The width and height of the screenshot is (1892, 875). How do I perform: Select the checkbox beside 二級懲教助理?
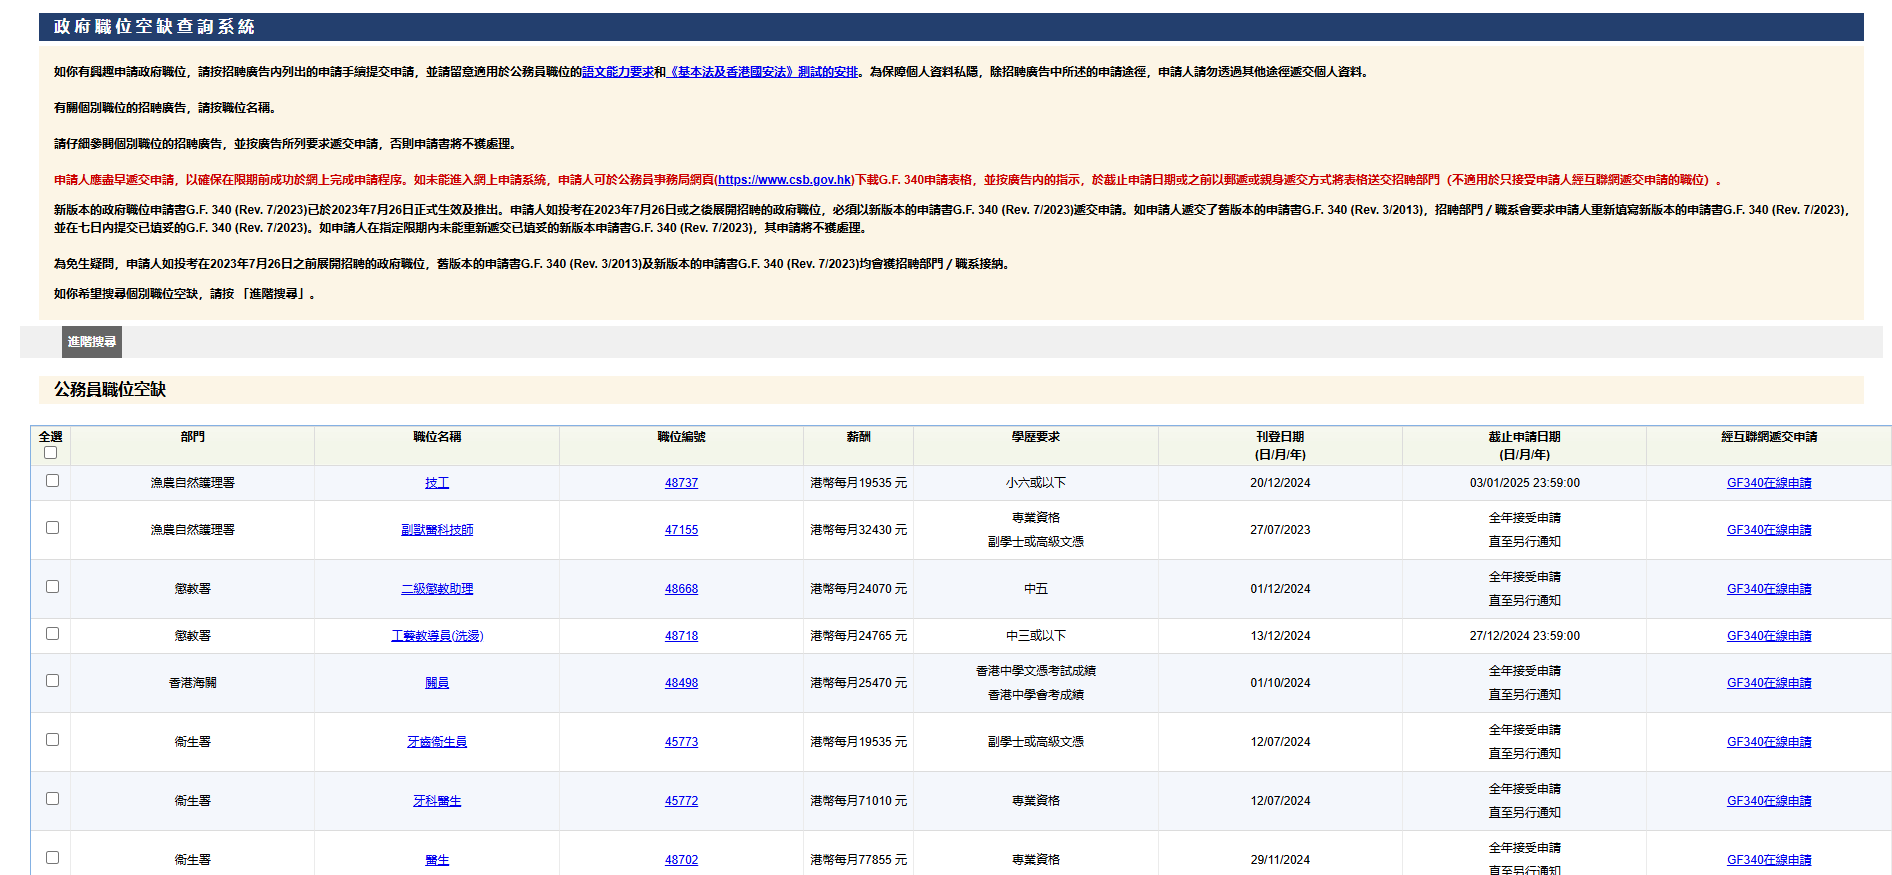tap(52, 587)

...

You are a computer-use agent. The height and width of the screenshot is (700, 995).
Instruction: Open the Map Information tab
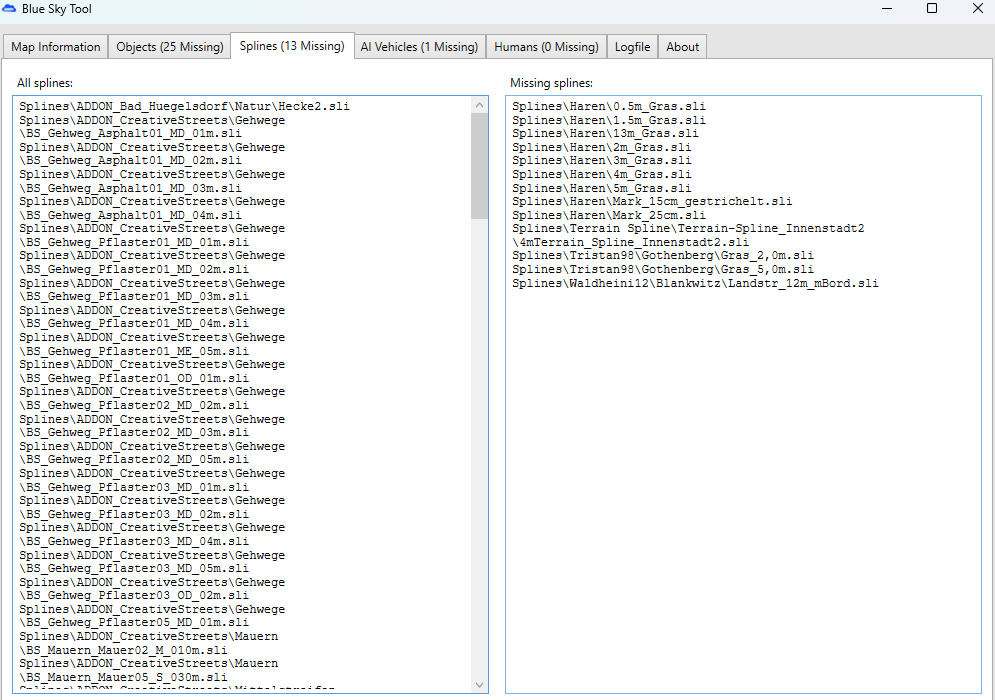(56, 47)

STATED EXERCISE | Format the stretch of the listing from the line containing "The width and" through the line containing "tap(52, 587)" as a two-column CSV with the columns "source" and "result". Each row holds one text and its answer, each in one quoted field with line breaks replaced by spaces and the pictures omitted.

CORRECT ANSWER |
source,result
"The width and height of the screenshot is (1892, 875). How do I perform: Select the checkbox beside 二級懲教助理?","tap(52, 587)"